Exercise input
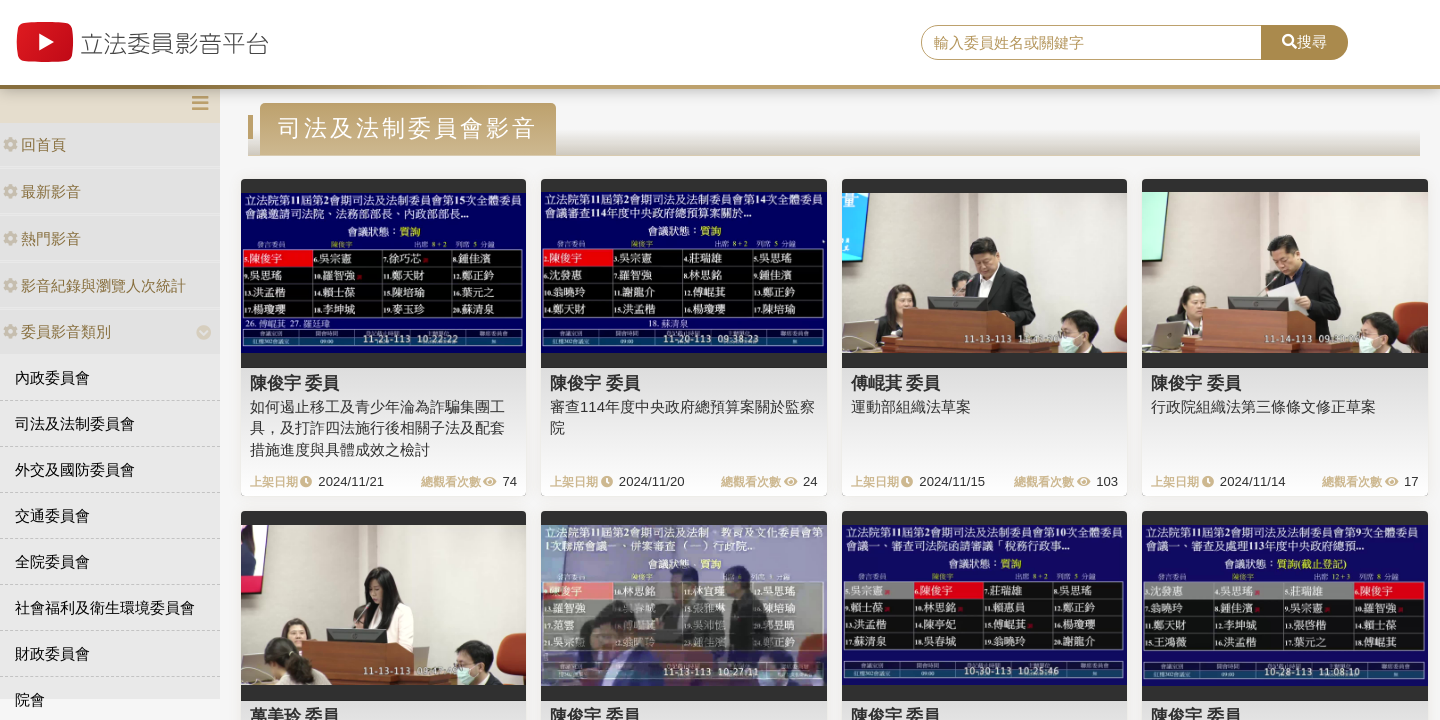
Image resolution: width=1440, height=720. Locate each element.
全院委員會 (52, 561)
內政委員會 (52, 377)
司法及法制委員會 (75, 423)
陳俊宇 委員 (295, 383)
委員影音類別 (57, 331)
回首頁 (34, 144)
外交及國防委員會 (75, 469)
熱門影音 (42, 238)
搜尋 (1304, 41)
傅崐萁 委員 (896, 383)
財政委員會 (52, 653)
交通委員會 (52, 515)
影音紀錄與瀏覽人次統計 (94, 285)
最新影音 (42, 191)
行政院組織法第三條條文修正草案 (1263, 406)
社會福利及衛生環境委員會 (105, 607)
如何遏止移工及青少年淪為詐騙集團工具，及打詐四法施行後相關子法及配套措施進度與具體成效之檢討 (377, 428)
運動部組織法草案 (911, 406)
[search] (1091, 43)
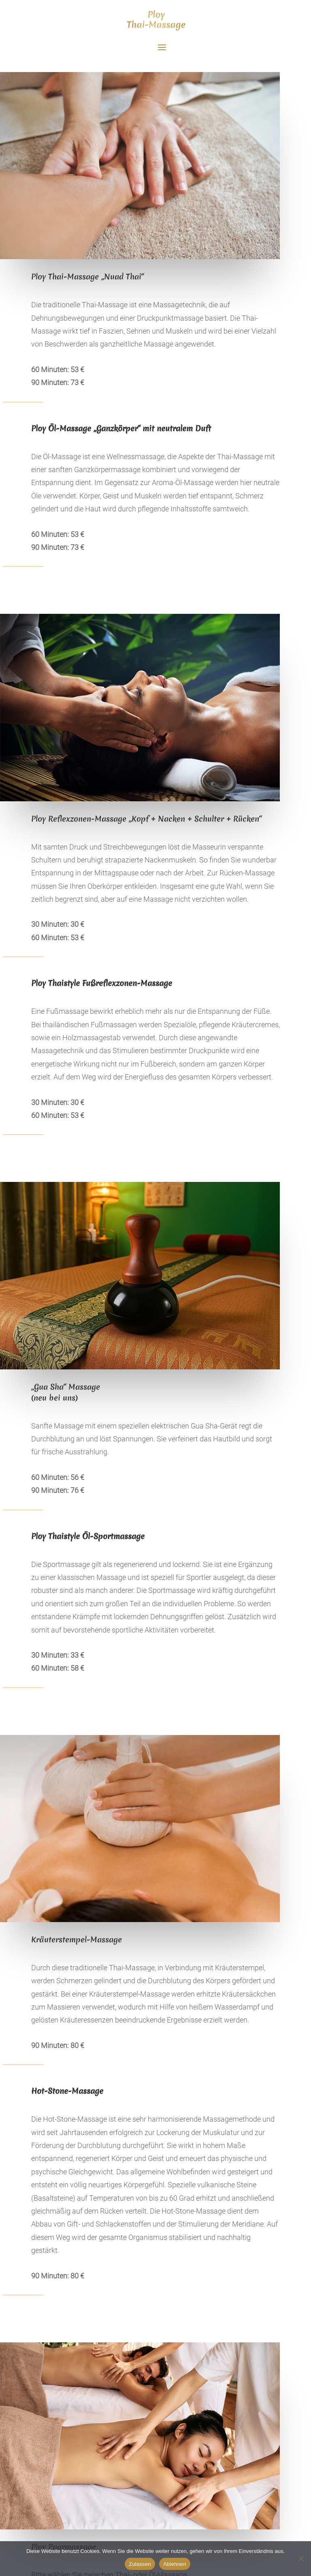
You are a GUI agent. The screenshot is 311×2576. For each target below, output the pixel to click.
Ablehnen (174, 2564)
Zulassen (140, 2564)
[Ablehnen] (301, 2559)
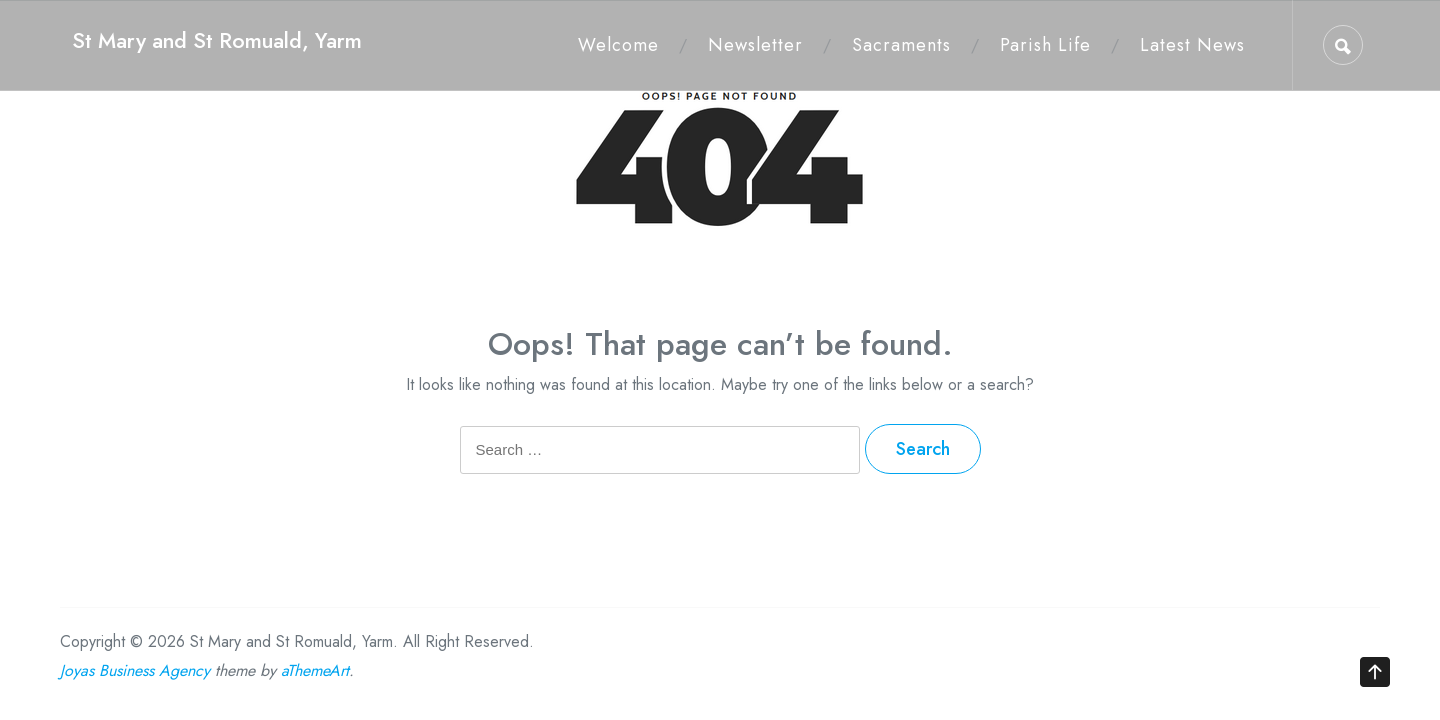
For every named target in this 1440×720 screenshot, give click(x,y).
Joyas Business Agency (135, 670)
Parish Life (1045, 45)
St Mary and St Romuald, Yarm (217, 40)
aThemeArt (315, 670)
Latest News (1192, 45)
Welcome (618, 45)
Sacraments (901, 45)
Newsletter (755, 45)
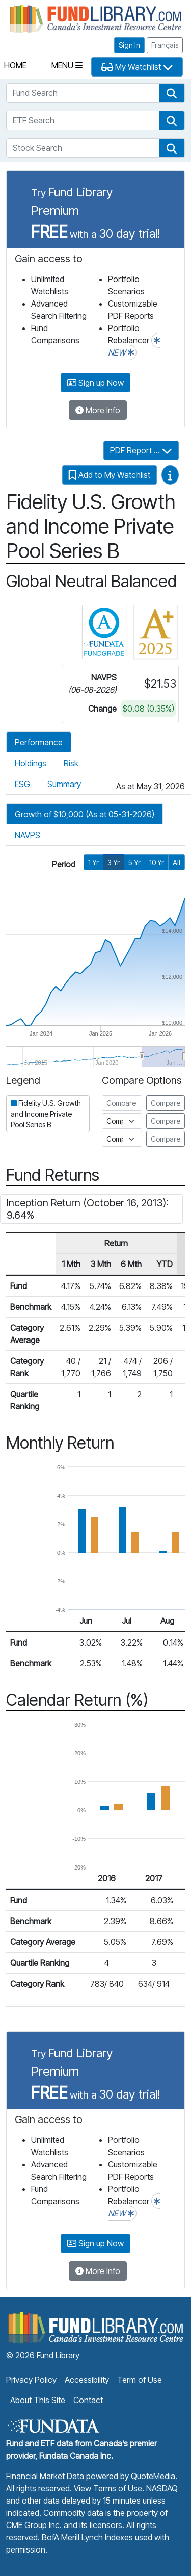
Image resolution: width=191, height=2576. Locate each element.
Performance (39, 742)
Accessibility (87, 2380)
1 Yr (93, 862)
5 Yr (134, 862)
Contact (88, 2400)
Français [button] (164, 45)
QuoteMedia (153, 2476)
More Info (97, 410)
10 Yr (156, 862)
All (176, 862)
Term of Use (139, 2380)
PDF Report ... (141, 450)
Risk (71, 763)
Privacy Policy (31, 2380)
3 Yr (113, 862)
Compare (165, 1103)
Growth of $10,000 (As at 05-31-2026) (84, 814)
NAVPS (27, 835)
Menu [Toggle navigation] (67, 65)
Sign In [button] (129, 45)
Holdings (30, 763)
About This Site (37, 2400)
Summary (64, 784)
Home (15, 65)
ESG (22, 784)
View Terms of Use (108, 2488)
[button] (171, 93)
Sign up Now (95, 382)
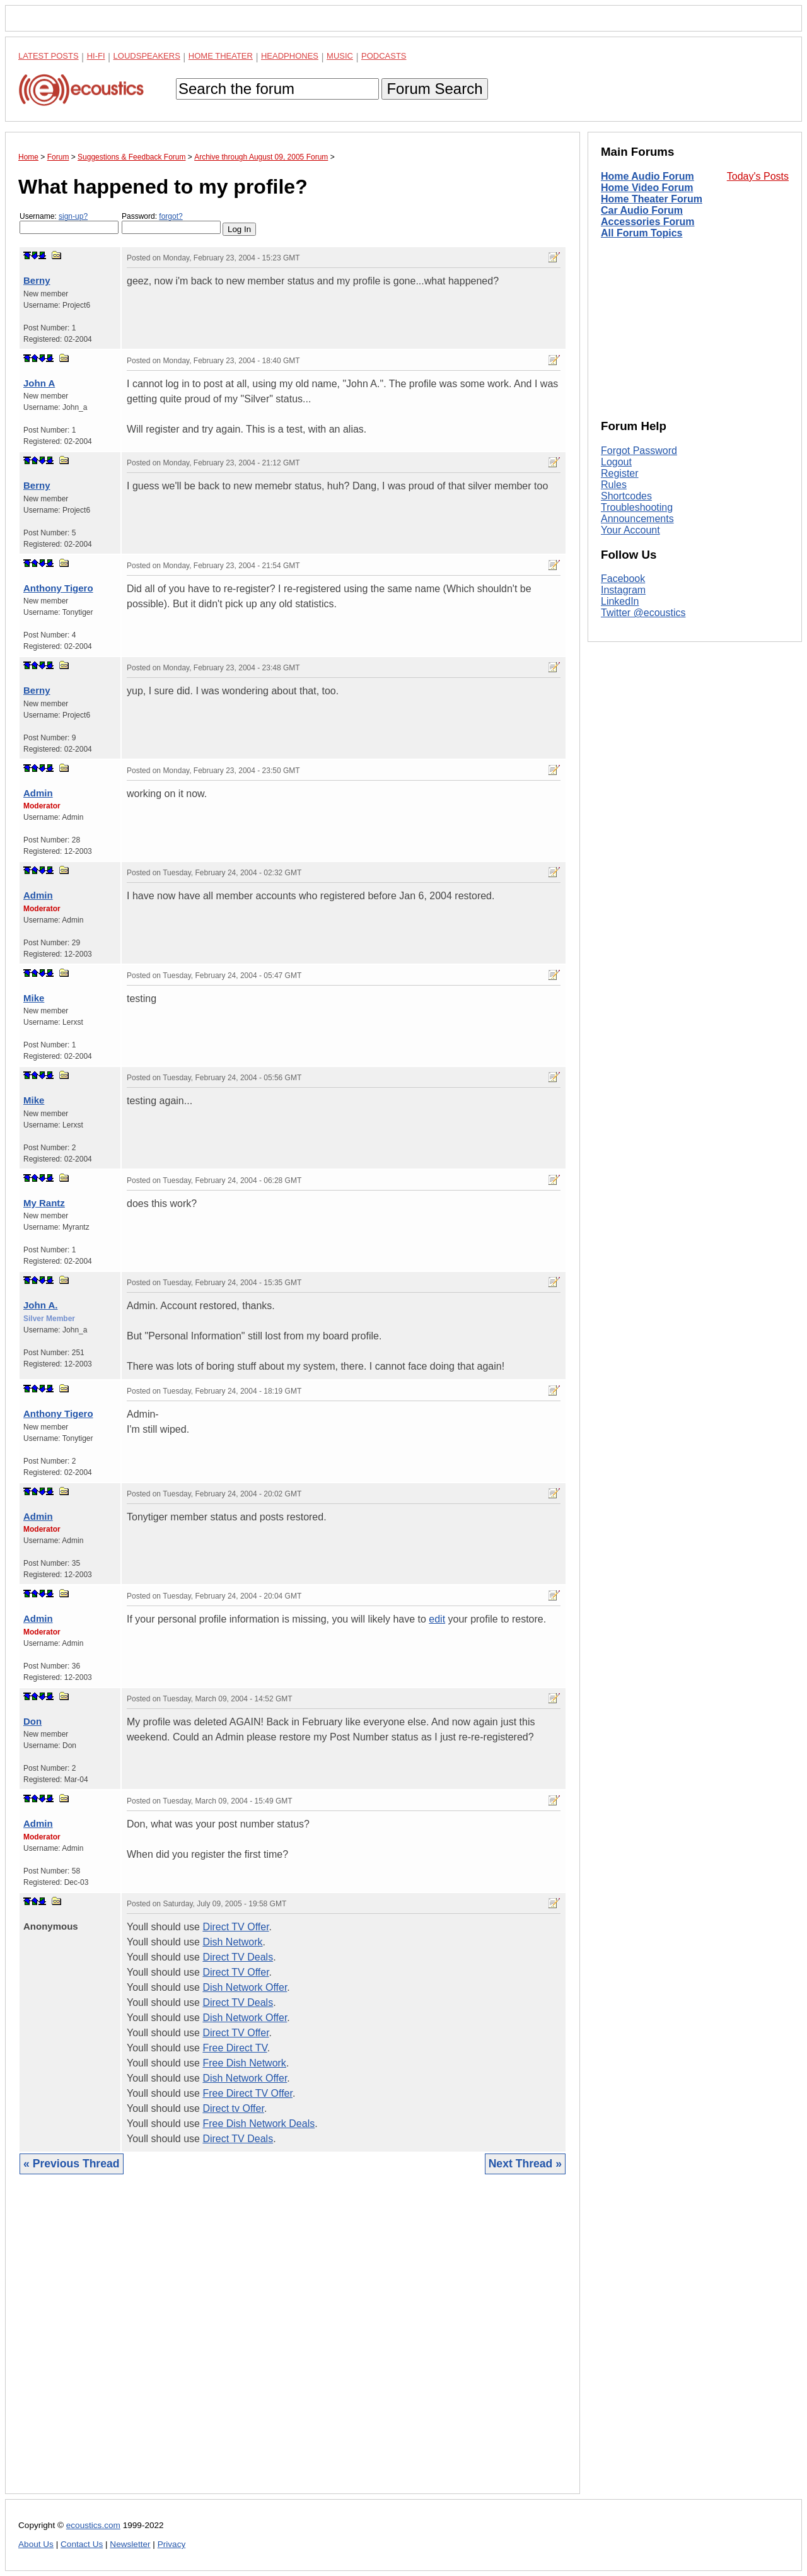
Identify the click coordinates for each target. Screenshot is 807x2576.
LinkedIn (620, 601)
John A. (40, 1305)
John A (39, 383)
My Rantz (44, 1203)
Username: (69, 223)
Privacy (172, 2544)
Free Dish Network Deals (258, 2123)
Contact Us (82, 2544)
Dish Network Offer (244, 1987)
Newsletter (130, 2544)
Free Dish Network (244, 2063)
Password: (171, 223)
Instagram (623, 590)
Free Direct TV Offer (247, 2093)
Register (620, 473)
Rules (614, 484)
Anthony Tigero (58, 588)
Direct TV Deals (237, 1957)
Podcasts (384, 56)
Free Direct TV (234, 2048)
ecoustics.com (93, 2525)
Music (340, 56)
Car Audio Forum (642, 210)
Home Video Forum (647, 187)
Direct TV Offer (235, 1926)
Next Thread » (525, 2163)
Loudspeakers (146, 56)
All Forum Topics (641, 233)
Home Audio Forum (647, 176)
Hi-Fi (96, 56)
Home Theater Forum (651, 199)
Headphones (289, 56)
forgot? (170, 216)
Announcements (637, 518)
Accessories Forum (648, 221)
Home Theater (221, 56)
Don (32, 1721)
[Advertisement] (292, 2343)
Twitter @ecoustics (643, 612)
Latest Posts (48, 56)
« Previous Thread (71, 2163)
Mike (33, 998)
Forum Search (434, 88)
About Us (36, 2544)
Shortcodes (626, 496)
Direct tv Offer (233, 2108)
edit (437, 1619)
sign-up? (73, 216)
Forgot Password (639, 450)
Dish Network (232, 1942)
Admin (38, 793)
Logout (616, 462)
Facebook (623, 578)
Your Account (630, 530)
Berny (36, 280)
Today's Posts (758, 176)
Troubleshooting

Problem details
Rewrite all the records above, replacing "Dish Network" with "Satellite TV" and leaving everything else unchanged. Leave out the pictures.

The output
Image resolution: width=1440, height=720. Locate each element.
全院委員會 (52, 561)
內政委員會 (52, 377)
司法及法制委員會 (75, 423)
陳俊宇 委員 (295, 383)
委員影音類別 (57, 331)
回首頁 (34, 144)
外交及國防委員會 (75, 469)
熱門影音 (42, 238)
搜尋 (1304, 41)
傅崐萁 委員 (896, 383)
財政委員會 (52, 653)
交通委員會 (52, 515)
影音紀錄與瀏覽人次統計 (94, 285)
最新影音 (42, 191)
行政院組織法第三條條文修正草案 (1263, 406)
社會福利及衛生環境委員會 (105, 607)
如何遏止移工及青少年淪為詐騙集團工具，及打詐四法施行後相關子法及配套措施進度與具體成效之檢討 (377, 428)
運動部組織法草案 (911, 406)
[search] (1091, 43)
You are a GUI agent. The screenshot is 311×2576. For each target below, output the pixel to click.
Ablehnen (174, 2564)
Zulassen (140, 2564)
[Ablehnen] (301, 2559)
For every named target in this 1440×720 screenshot, give click(x,y).
Joyas Business Agency (135, 670)
Parish Life (1045, 45)
St Mary and St Romuald, Yarm (217, 40)
aThemeArt (315, 670)
Latest News (1192, 45)
Welcome (618, 45)
Sacraments (901, 45)
Newsletter (755, 45)
Image resolution: width=191, height=2576. Locate each element.
Performance (39, 742)
Accessibility (87, 2380)
1 Yr (93, 862)
5 Yr (134, 862)
Contact (88, 2400)
Français [button] (164, 45)
QuoteMedia (153, 2476)
More Info (97, 410)
10 Yr (156, 862)
All (176, 862)
Term of Use (139, 2380)
PDF Report ... (141, 450)
Risk (71, 763)
Privacy Policy (31, 2380)
3 Yr (113, 862)
Compare (165, 1103)
Growth of $10,000 (As at 05-31-2026) (84, 814)
NAVPS (27, 835)
Menu [Toggle navigation] (67, 65)
Sign In [button] (129, 45)
Holdings (30, 763)
About This Site (37, 2400)
Summary (64, 784)
Home (15, 65)
ESG (22, 784)
View Terms of Use (108, 2488)
[button] (171, 93)
Sign up Now (95, 382)
Identify the click coordinates for each target. Screenshot is 807x2576.
LinkedIn (620, 601)
John A. (40, 1305)
John A (39, 383)
My Rantz (44, 1203)
Username: (69, 223)
Privacy (172, 2544)
Free Satellite TV Deals (258, 2123)
Contact Us (82, 2544)
Satellite TV Offer (244, 1987)
Newsletter (130, 2544)
Free Satellite TV (244, 2063)
Password: (171, 223)
Instagram (623, 590)
Free Direct TV Offer (247, 2093)
Register (620, 473)
Rules (614, 484)
Anthony Tigero (58, 588)
Direct TV Deals (237, 1957)
Podcasts (384, 56)
Free Direct TV (234, 2048)
ecoustics.com (93, 2525)
Music (340, 56)
Car Audio Forum (642, 210)
Home Video Forum (647, 187)
Direct TV Offer (235, 1926)
Next Thread » (525, 2163)
Loudspeakers (146, 56)
All Forum Topics (641, 233)
Home Audio Forum (647, 176)
Hi-Fi (96, 56)
Home Theater Forum (651, 199)
Headphones (289, 56)
forgot? (170, 216)
Announcements (637, 518)
Accessories Forum (648, 221)
Home Theater (221, 56)
Don (32, 1721)
[Advertisement] (292, 2343)
Twitter @ecoustics (643, 612)
Latest Posts (48, 56)
« Previous Thread (71, 2163)
Mike (33, 998)
Forum Search (434, 88)
About Us (36, 2544)
Shortcodes (626, 496)
Direct tv Offer (233, 2108)
edit (437, 1619)
sign-up? (73, 216)
Forgot Password (639, 450)
Satellite TV (232, 1942)
Admin (38, 793)
Logout (616, 462)
Facebook (623, 578)
Your Account (630, 530)
Berny (36, 280)
Today's Posts (758, 176)
Troubleshooting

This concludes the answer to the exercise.